[INSTRUCTIONS TO FOLLOW] Reproduce the data word for word, from the line containing "The height and" through the end of the data, and leave the pictures out.

====================

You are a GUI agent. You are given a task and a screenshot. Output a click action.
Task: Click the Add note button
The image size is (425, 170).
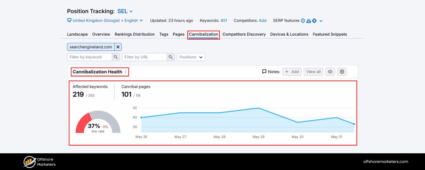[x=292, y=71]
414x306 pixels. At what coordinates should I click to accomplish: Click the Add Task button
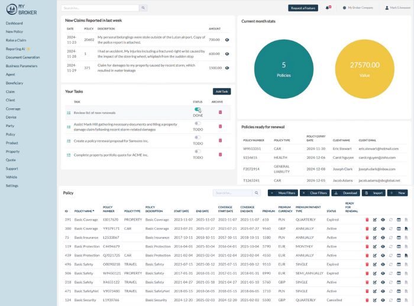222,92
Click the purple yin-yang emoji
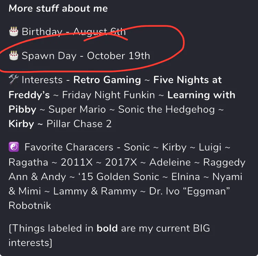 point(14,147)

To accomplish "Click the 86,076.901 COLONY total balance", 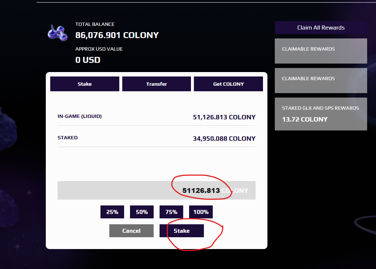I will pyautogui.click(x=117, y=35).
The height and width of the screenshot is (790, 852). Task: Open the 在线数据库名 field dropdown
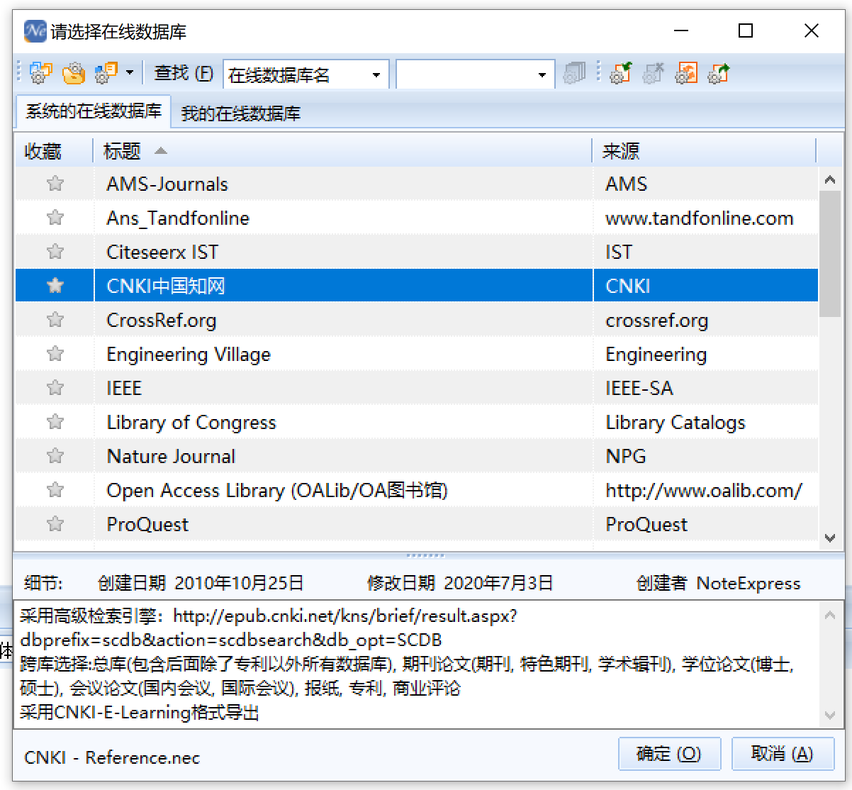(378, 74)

====================

[RESULT OF THE EXERCISE]
The height and width of the screenshot is (790, 852). Task: Open the 在线数据库名 field dropdown
(378, 74)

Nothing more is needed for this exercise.